Jakarta (Berita Dewan Pers) - Dewan Pers terus menyosialisasikan kepada masyarakat dua nota kesepahaman yang telah ditandatangani masing-masing dengan Kepolisian Republik Indonesia dan Komisi Informasi, serta Pedoman Pemberitaan Media Siber.

Kali ini sosialisasi dilakukan di Jakarta, Selasa, (20/3/2012), dengan menghadirkan narasumber Anggota Dewan Pers, Wina Armada Sukardi dan Bekti Nugroho, serta Kadiv Hukum Polri, Brigjen Anton Setiadi.

Nota Kesepahaman Dewan Pers dengan Polri tentang Koordinasi Dalam Penegakan Hukum dan Perlindungan Kemerdekaan Pers ditandatangani 9 Februari 2012. Nota Kesepahaman dengan Komisi Informasi tentang Pelaksanaan Undang-Undang No. 14 Tahun 2008 tentang Keterbukaan Informasi Publik Dalam Mendukung Kemerdekaan Pers ditandatangani tahun lalu, 14 Juli 2011. Sementara Pedoman Pemberitaan Media Siber disahkan pada 3 Februari 2012.

Perlindungan

Wina Armada Sukardi menegaskan, Pasal 8 UU Pers yang menyebut “Dalam melaksanakan profesinya wartawan mendapat perlindungan hukum” bukan pasal deklaratif. Maknanya, ketika wartawan melaksanakan tugas jurnalistik sesuai kode etik dan UU Pers maka ia dianggap sedang melaksanakan UU.

“Orang yang sedang melaksanakan UU tidak bisa dihukum, tidak bisa dikriminalkan,” kata Wina.
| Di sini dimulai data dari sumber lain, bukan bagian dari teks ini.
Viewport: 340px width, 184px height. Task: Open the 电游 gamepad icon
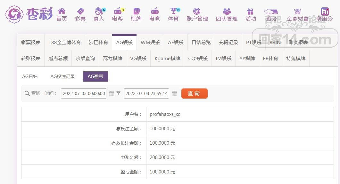tap(117, 12)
Menurutnya, Nota Kesepahaman Dewan Pers – Polri ingin menegaskan pentingnya penegakan hukum di satu pihak dan perlindungan kemerdekaan pers di pihak lain. “Perlindungan kemerdekaan pers adalah bagian dari penegakan hukum,” ujarnya.

Nota Kesepahaman ini, ia menambahkan, merupakan langkah perlindungan kemerdekaan pers di tingkat “hilir”. Di “hulu”, sudah ada Surat Edaran Mahkamah Agung yang meminta para hakim yang menyidangkan kasus pers untuk meminta keterangan ahli dari Dewan Pers. Sedangkan di tingkat “tengah” direncanakan ada Nota Kesepahaman Dewan Pers dengan Kejaksaan Agung.

Brigjen Anton Setiadi menyatakan, setidaknya ada tiga kemungkinan yang terjadi dalam penanganan kasus pers oleh Polri. Pertama, kasusnya berisi dugaan pelanggaran kode etik jurnalistik yang akan diselesaikan oleh Dewan Pers. Kedua, ada bukti permulaan tindak pidana pers yang akan disidik oleh Polri. Terakhir, ada bukti permulaan tindak pidana umum, sehingga penyelidikan oleh Polri berdasar KUHP atau KUHAP.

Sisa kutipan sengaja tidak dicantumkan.